Trecho da página:
============================================================
Equador

Na íntegra, discurso do Papa ao clero e religiosos em Quito

brasao_papaDISCURSO
Viagem apostólica do Papa Francisco
Santuário Nacional Mariano El Quinche, Quito, Equador
Quarta-feira, 8 de Julho de 2015

Bom dia, irmãos e irmãs,

Neste contato com vocês, notei algo muito raro no povo equatoriano: em todos os lugares aos quais eu fui, sempre houve uma acolhida alegre e contente e também a piedade no modo de vocês me pedirem a bênção.

Eu perguntei a Jesus: “O que este povo tem de diferente?” Então, na manhã de hoje, ao orar, me veio a consagração ao Sagrado Coração de Jesus. Devo dizer isso como uma mensagem de Jesus a vocês, pois tudo isso enriquece aquilo que vocês têm, como a riqueza espiritual, a piedade, a profundidade e a valentia. Foram momentos difíceis pelos quais vocês passaram, por isso houve a valentia de consagrar sua nação ao Coração de Cristo, este Coração divino e humano que nos quer tanto.

O Senhor perdoa a todos. Preservem e conservem isso: a consagração ao Coração de Jesus. Não esqueçam esta consagração, pois é um marco na história do Equador esta consagração; eu sinto que essa é uma graça e uma piedade que os torna diferentes.

Gostaria de falar aos sacerdotes, seminaristas, religiosas, religiosos e lhes dizer algo. Tenho um discurso preparado, porém, não tenho vontade de o ler.

Pensando em Nossa Senhora, Maria, gostaria de destacar duas palavras sobre a Virgem: “Faça-se em mim” e “Façam tudo o que Ele vos disser”. Maria não protagonizou nada, discipulou toda a sua vida, foi a primeira discípula do Senhor e tinha consciência de que tudo o que ela fazia era por pura gratuidade do Senhor, de Deus. Ela tinha consciência da gratuidade de Deus, por isso fez tudo para que essa gratuidade fosse manifestada.
============================================================
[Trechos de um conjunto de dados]
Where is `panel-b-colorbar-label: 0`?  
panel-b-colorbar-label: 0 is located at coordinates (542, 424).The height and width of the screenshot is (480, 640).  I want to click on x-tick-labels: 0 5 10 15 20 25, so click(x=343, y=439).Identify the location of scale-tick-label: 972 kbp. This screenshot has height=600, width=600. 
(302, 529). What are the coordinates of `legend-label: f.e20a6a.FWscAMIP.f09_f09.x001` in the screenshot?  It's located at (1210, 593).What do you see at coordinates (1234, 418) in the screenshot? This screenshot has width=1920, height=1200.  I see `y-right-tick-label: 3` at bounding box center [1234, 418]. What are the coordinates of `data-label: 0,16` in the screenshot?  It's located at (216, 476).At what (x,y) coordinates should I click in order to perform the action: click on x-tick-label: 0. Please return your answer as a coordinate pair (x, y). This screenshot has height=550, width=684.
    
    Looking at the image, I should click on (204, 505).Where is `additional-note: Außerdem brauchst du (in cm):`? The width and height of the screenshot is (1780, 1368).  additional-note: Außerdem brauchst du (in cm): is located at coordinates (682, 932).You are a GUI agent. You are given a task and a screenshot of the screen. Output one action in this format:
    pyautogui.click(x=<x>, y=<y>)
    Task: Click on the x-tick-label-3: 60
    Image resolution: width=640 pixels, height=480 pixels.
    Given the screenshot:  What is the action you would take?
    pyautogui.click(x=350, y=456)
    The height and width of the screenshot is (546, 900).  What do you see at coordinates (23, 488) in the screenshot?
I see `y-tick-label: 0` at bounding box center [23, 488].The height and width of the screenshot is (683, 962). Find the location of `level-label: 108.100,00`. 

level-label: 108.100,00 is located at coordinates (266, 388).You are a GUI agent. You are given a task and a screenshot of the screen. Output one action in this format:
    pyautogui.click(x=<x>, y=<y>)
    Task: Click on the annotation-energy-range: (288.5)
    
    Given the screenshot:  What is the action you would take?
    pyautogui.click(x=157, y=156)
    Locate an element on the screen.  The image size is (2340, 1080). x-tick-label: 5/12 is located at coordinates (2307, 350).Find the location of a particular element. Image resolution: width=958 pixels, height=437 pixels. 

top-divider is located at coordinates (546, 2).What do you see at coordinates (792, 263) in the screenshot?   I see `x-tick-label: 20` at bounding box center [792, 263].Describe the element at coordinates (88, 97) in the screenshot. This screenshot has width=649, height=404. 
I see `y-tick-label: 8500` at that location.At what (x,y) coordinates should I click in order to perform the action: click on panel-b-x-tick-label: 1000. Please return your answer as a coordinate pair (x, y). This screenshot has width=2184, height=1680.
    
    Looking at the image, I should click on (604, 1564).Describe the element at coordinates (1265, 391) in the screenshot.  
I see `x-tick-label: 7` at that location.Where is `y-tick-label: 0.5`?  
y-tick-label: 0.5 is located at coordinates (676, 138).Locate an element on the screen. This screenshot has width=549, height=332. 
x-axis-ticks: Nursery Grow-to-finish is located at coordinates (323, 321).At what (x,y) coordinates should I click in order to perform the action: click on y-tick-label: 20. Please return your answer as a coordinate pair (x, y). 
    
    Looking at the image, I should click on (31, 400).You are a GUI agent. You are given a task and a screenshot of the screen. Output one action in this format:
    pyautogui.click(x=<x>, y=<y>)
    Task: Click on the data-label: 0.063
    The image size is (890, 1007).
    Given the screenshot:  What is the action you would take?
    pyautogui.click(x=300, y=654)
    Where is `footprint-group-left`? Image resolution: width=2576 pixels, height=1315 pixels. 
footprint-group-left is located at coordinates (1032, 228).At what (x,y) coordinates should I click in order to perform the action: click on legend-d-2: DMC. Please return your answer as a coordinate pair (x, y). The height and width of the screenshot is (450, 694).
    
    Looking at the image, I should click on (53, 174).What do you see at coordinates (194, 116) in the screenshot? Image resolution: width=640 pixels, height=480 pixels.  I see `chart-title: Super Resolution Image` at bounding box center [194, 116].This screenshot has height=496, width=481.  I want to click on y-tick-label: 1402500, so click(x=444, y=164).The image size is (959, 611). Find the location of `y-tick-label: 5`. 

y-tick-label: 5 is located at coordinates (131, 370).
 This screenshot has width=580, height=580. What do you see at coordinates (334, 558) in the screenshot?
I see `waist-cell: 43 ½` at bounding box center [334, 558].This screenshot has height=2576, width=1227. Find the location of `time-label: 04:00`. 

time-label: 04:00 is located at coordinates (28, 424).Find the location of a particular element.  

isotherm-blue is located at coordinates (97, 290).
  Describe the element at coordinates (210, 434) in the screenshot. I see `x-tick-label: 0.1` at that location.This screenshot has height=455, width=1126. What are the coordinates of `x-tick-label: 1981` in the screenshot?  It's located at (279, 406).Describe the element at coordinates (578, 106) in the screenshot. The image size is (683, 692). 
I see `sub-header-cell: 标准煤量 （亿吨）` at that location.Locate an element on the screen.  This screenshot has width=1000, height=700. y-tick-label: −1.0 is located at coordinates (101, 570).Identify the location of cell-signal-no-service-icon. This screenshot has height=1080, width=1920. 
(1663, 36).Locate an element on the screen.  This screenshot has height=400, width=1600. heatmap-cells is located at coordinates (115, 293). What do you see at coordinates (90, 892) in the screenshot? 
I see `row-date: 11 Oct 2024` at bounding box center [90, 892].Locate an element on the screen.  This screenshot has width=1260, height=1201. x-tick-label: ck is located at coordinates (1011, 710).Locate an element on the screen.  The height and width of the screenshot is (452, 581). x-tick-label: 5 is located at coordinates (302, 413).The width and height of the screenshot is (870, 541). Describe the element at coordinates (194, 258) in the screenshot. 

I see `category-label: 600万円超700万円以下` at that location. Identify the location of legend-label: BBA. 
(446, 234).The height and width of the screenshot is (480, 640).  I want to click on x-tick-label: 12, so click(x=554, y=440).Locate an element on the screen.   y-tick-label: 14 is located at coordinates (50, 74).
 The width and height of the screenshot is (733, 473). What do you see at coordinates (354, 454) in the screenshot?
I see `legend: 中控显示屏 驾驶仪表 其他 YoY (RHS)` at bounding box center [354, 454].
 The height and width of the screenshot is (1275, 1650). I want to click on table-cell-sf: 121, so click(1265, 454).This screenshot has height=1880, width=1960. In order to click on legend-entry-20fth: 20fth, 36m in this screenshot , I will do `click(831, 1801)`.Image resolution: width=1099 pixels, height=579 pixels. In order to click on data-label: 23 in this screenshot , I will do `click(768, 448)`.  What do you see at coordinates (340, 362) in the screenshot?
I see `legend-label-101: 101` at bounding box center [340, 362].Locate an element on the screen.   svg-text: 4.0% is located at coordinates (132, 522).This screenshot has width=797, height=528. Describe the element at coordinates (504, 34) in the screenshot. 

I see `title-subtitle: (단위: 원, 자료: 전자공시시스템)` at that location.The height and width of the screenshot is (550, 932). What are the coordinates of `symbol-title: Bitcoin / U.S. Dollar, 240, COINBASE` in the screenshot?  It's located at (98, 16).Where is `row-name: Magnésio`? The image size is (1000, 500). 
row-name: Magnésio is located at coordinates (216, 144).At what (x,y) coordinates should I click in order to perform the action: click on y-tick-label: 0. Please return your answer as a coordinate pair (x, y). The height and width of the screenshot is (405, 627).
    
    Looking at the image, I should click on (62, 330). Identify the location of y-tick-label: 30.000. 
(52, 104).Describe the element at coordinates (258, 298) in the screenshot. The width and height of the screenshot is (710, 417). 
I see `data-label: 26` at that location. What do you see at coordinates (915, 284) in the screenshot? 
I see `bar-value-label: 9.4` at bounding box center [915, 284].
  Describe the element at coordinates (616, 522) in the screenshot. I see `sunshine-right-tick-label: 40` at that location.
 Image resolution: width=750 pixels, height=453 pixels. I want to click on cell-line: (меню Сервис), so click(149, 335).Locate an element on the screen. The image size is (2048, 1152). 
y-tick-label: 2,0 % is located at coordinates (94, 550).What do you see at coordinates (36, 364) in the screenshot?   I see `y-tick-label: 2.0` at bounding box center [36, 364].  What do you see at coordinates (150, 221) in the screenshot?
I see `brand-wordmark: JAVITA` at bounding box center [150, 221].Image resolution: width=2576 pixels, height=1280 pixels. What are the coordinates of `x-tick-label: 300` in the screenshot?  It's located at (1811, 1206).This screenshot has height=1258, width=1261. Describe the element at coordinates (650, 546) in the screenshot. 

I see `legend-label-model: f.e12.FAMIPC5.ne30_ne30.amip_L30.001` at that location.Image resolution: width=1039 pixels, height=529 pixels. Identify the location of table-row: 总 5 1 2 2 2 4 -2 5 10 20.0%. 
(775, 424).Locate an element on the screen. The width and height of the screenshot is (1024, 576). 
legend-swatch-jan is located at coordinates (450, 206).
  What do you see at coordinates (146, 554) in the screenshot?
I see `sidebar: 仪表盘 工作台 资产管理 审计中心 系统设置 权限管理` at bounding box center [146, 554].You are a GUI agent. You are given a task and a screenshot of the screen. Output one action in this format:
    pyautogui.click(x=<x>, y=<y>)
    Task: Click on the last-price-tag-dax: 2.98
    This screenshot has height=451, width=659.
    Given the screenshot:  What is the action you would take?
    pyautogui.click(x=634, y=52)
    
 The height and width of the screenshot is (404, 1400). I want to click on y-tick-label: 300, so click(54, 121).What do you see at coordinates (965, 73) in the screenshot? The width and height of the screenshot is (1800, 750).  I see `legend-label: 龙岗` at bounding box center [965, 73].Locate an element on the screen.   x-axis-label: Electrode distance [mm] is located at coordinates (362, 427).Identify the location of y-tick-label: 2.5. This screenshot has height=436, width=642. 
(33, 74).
============================================================
Tarefa proposta 1: Reescreva de forma mais concisa o parágrafo do discurso do Papa em Quito que começa com "Pensando em Nossa Senhora", preservando seus fatos principais.
Tarefa proposta 2: Prossiga o discurso do Papa em Quito a partir de sua última frase.

Resposta redigida 1: Ao pensar em Maria, o Papa destaca duas frases da Virgem: "Faça-se em mim" e "Façam tudo o que Ele vos disser". Maria não protagonizou nada. Foi discípula durante toda a vida e a primeira discípula do Senhor. Sabia que tudo o que fazia se devia à pura gratuidade de Deus e fez de tudo para que essa gratuidade se manifestasse.

Resposta redigida 2:
Religiosos, sacerdotes e seminaristas, todos os dias façam este caminho de retorno à gratuidade para com Deus que os escolheu. Vocês não pagaram a entrada para entrar no seminário, na vida religiosa, não fizeram nada para merecer essa graça. Se algum religioso, sacedorte e seminarista disser que merece essa graça, por favor, levante a mão. Tudo é gratuito, é dom de Deus, e toda a vida de um religioso, de uma religiosa, de um sacerdote ou seminarista, que segue este caminho, tem de percorrer a estrada da gratuidade, retornar todos os dias a essa graça. Para que se recordem, na dificuldade, de que tudo vem de Deus.

Tudo é grátis. Somos objetos da gratuidade de Deus. Se nos esquecermos disso, lentamente nós vamos nos tornando “importantes”. “Nossa! Que obra fulano está fazendo!”; “Escolheram um bispo. Que importante!”, assim lentamente nos vamos distanciando do que Maria nunca se distanciou: a gratuidade de Deus.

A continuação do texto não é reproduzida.